Mitt is slick about his con--saying the rich will pay the same 60% of total income tax collected in this country they now pay. but that still leaves individual millionaires paying only about 35% of their incomes.  Of course,  60% is not nearly enough. We're not talking about the overall slice of the pie, we are talking about what an individual billionaire pays. And 60% may sound like a big share, but not when you look at the wealth pie--80% of all wealth and income in America go to just 20% of the people. So if the share of the billionaires rises to 70% or even 80% of the total, is that unfair? 


Nobody wants to go back to Eisenhower Republican days, when the top earners paid over 60% of their individual incomes in income tax. We are talking about Clinton, going up to, say, 38%. Or something. Let's not get lost in the numbers. Keep the ideas out front: They can pay more and still have way more than they deserve.

Of course, it's not freeloading for the rich to have off shore bank accounts, to have their Congressmen in their pocket so that's legal, to arrange their income so none of it is "ordinary income" but comes from "capital gains" or some other category that doesn't get taxed. That is not government teat feeding, that's just the game.

But here's the ad I'd like to see: 
Picture of Romney:
"Vote for Mitt:  
1. End legal abortion
2. Lock in a Supreme Court owned by Republicans
3. Kill Medicare
4. Apply for your membership in Mitt's country club.
5. Hold your breath."

Something simple, like that.


Tuesday, October 16, 2012

The Pitchman vs The President: Con Artist vs The Captain




"Oh, we got trouble. We got trouble right here in River City."
"It's offensive. It's offensive that you would use the death of any American as a political football. I had to greet those flag draped coffins when they came home."

Finally!

Okay, so the man can throw a punch, not just a single punch but a flurry.
Admittedly, I may not be the most objective viewer, but I thought Mr. Romney looked for all the world like the cheap hustler he is, with his breathless pitch, trying to sell you the home you cannot afford, and Mr. Obama said, "Oh, suddenly you are the champion of the middle class: the man who scorns the 47%."

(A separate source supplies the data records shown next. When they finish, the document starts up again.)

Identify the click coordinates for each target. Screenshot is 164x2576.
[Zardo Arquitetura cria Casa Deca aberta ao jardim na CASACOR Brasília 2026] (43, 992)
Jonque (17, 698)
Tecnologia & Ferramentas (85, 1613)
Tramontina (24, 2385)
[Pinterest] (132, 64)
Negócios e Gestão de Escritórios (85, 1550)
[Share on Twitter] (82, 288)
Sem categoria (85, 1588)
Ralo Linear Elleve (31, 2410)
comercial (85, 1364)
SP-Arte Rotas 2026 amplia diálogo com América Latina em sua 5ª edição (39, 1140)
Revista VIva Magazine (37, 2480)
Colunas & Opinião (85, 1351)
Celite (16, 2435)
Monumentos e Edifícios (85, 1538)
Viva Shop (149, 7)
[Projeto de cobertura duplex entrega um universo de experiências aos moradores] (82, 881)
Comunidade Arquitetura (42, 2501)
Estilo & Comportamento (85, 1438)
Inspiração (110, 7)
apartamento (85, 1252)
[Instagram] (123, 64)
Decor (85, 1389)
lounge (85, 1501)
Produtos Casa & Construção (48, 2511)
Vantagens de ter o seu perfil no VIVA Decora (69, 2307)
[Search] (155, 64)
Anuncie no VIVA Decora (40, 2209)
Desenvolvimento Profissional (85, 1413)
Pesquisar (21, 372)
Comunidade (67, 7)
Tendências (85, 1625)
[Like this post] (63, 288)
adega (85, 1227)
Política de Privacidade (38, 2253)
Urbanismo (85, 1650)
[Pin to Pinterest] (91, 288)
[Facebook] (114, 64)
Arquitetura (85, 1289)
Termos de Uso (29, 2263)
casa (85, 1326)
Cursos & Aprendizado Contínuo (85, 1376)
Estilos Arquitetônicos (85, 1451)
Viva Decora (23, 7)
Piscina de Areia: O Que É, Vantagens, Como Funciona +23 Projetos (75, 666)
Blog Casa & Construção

It's what we wanted to hear out here in the Shire.

Romney did shout out that line "Government cannot create jobs! Government cannot create jobs!"  which I wish someone would finally say,  "But it sure does every day."

But in the end, Mr. Obama stuck it to Romney for voucher care, for refusing to tax the wealthy and for shipping jobs overseas.

Once again,  the moderator allowed Romney to bully his way into the time space, and you could see it on the clock behind him, but Candy was not nearly as inept as Jim Lehrer and the President got enough time to land his punches.

Mr. Obama does have a halting, thoughtful delivery which in some ways works to his advantage, when juxtaposed to that rapid fire, breathy motormouth, try to get-in-that whole-sale pitch style of Mr. Romney. "Oh, we got trouble, we got trouble in River City." I half expect to see him with the boater hat soft shoeing across the stage.

I'm still not sanguine we'll see a reversal of that nugget: "No one ever went broke underestimating the intelligence of the American public." The people I talk to in my office every day are just as thick and slow and prepared to vote Republican as you can imagine.  I do not for one second believe "voters are not fools." Voters elected George W. Bush and Ronald Reagan twice.  So you have to have a very delusional notion of what the American electorate is like to hold out much hope for Mr. Obama's chances.

But we can always dream,  and for the weekends before the election, Mad Dog will be knocking on doors and doing whatever he can, for all the good it does. 

But tonight, at least, Mad Dog will sleep happily, as if lulled by a glass of port after a bracing swim through the waves.

Provided we are done with the earthquakes--Hampton, New Hampshire had a dilly tonight. 4.6. I did not consider it a good omen.  At least, we are told it was just an earthquake. Mad Dog thought the Seabrook Nuclear plant had blown. Could have been worse. Say the same for the debate.
But maybe that earthquake was portentous: Maybe that's what hit Mr. Romney tonight.  Tonight he was unmasked. What looked like confidence and aggressiveness last week turned out to be hucksterism, a phony sales pitch that hung all over Romney like a cheap suit.